Maritime traffic has doubled over the last 15 years. With more ships at sea, there is also more risks for piracy, illegal activities and environmental damages. Being able to monitor ships in high seas, far away from any coast, is a perfect tasks for Earth Observation satellites.
You will find a few datasets with annotated ships in satellite images on Kaggle. It is possible to detect large ships on Sentinel-2 images at 10 m. resolution.
Datasets from Airbus
The Airbus Ship Detection Challenge features a huge dataset of more than 80,000 annotated ships on rougthly 200,000 optical SPOT imagery at 1.5 meters. The best way to solve this task if to use first a classification model to detect if there are any ships at all and then use a segmentation on the remaining imagery to detect the ships. By creating three classes (outside ship, inside ship and borders), it is possible to precisely separate the ships.
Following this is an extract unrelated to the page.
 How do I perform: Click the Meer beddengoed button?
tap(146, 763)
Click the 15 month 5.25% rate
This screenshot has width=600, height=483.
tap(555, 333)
You will find a lot of information in the notebooks and forums as well as some posts by the winners.
Datasets from Planet
Planet as uploaded on Kaggle a dataset to search for the presence of ships in chips of Planet satellite imagery. The ships in satellite imagery dataset contains extracts from San Franciso Bay using Planet satellite imagery. It is mostly a classification task. There is a Coursera Guided Project based on this dataset: (price 8€ in Jan. 2021)
And finally the Statoil/C-CORE Iceberg Classifier Challenge offers some radar imagery and a classification task to identify if objects in the images are ships or icebergs.